(Petrolytics) - Here are the assorted links for Friday.
Before we break for the weekend, we need to talk about rig counts. Why is this the end-all, be-all measure of unconventional play productivity? True, it provides an indication of drilling activity, however, there's more to the story. As these rigs are outfit with additional tech and as crews mature, efficiency increases. Each rig is able to drill wells faster, deeper, and with longer laterals.
The moral of the story: rig counts are informative, however, we need to take into consideration efficiency gains. Plunging rig counts are worrisome to the oil and gas industry as whole, but don't necessarily paint the whole picture (and can make things appear much worse than reality). We need a complementary indicator - frac spreads.

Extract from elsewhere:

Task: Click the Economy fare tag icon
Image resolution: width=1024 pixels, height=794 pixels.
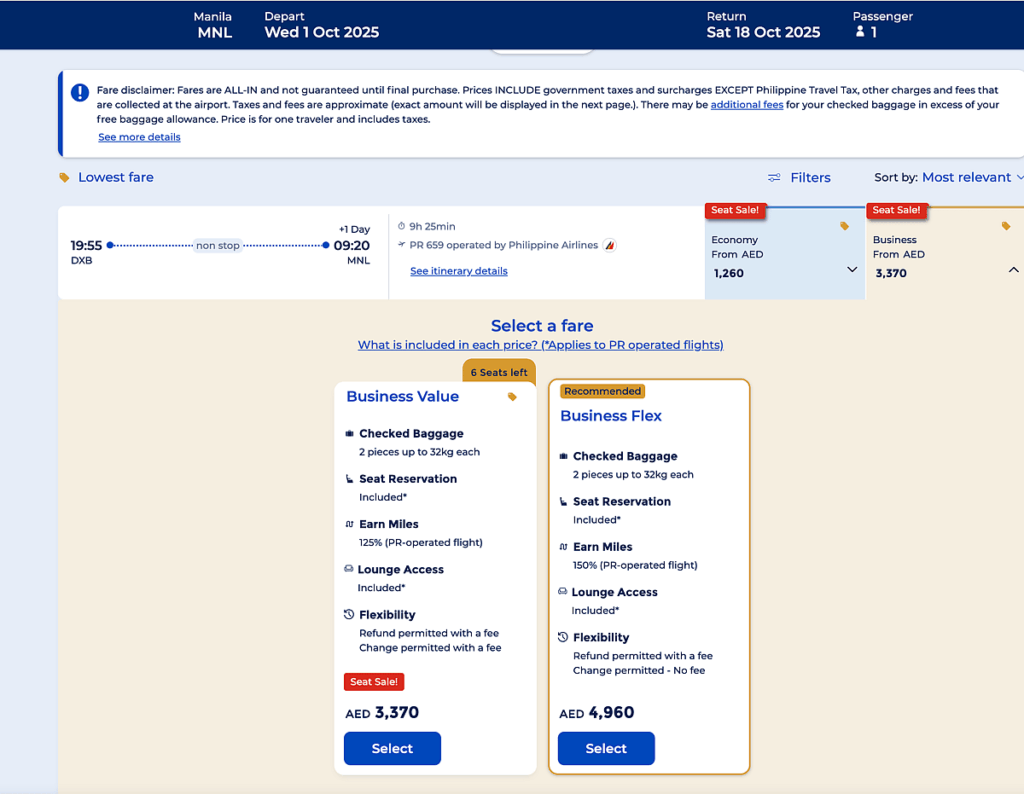Action: tap(844, 226)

While the same productivity gains are true for frac crews (i.e. each frac spread, over time, is able to complete wells quicker and with less operational issues), the trend is more indicative of near-term volumes; especially as the inventory of DUCs ebbs and flows. Furthermore, it appears as though, while active rigs have been decreasing steadily, active frac spreads hit a local minimum in May (and are substantially higher today - 45 in May vs 70 this week).
The counter-argument, however, is as rigs are stacked and frac spreads are dismantled, many of those learnings disintegrate with them. The lag time for re-learning these efficiency gains has a noticeable impact on short-term volumes.
All we're getting at here is to encourage the use of additional metrics. Frac spreads and DUC inventory are more of a leading indicator of near-term production volumes than drilling rigs (it's interesting that the TX RRC reports a decrease in issued drilling permits, but an increase in issued completion permits).
Have a great weekend everyone. Stay safe.